=== Provided records ===

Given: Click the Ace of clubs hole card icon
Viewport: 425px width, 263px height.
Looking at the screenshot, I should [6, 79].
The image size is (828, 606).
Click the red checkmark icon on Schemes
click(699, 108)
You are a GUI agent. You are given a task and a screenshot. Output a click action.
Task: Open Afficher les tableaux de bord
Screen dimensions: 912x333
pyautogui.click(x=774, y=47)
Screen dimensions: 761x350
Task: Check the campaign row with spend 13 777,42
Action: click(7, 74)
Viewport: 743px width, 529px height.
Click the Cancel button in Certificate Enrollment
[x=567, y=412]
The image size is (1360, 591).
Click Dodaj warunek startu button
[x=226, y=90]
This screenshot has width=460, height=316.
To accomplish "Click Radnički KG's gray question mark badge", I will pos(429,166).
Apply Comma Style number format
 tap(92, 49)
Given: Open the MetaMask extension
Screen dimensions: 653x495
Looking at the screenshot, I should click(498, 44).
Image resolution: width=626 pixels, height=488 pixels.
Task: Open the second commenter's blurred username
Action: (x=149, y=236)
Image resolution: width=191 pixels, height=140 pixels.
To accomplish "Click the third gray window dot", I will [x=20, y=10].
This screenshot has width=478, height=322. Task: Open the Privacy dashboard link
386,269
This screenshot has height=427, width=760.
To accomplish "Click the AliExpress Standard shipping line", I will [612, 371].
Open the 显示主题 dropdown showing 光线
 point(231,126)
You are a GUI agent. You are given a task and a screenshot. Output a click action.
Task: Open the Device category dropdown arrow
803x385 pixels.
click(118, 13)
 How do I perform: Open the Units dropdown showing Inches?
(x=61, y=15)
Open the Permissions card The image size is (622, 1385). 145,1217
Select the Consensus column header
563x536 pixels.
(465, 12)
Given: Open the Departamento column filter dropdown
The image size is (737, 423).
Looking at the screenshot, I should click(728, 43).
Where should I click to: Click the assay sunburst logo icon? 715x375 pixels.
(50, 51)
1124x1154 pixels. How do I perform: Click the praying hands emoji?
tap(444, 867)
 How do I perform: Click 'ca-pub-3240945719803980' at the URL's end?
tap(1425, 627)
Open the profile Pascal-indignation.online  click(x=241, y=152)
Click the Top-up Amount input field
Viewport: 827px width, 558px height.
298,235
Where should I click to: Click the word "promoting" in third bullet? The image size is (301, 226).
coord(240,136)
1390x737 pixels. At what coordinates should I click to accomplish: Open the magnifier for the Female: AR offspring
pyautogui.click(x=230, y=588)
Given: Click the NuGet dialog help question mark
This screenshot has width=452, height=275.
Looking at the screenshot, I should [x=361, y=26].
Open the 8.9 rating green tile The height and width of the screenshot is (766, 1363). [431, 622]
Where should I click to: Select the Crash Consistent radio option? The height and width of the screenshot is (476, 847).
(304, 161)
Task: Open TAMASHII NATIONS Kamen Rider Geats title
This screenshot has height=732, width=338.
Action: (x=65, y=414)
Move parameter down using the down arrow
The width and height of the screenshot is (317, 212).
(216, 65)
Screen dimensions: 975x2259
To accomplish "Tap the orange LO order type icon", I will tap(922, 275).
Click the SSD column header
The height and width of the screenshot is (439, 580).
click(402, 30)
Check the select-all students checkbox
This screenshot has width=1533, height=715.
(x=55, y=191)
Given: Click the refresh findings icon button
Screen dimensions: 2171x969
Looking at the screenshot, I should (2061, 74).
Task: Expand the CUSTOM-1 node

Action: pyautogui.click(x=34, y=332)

===

* **Exercise prompt**
Would you transcribe, exactly, the lines running from the one that contains "Given: Click the refresh findings icon button" through the final line of the listing above? Include both ends and nothing else.

* **Answer space**
Given: Click the refresh findings icon button
Screen dimensions: 2171x969
Looking at the screenshot, I should (2061, 74).
Task: Expand the CUSTOM-1 node

Action: pyautogui.click(x=34, y=332)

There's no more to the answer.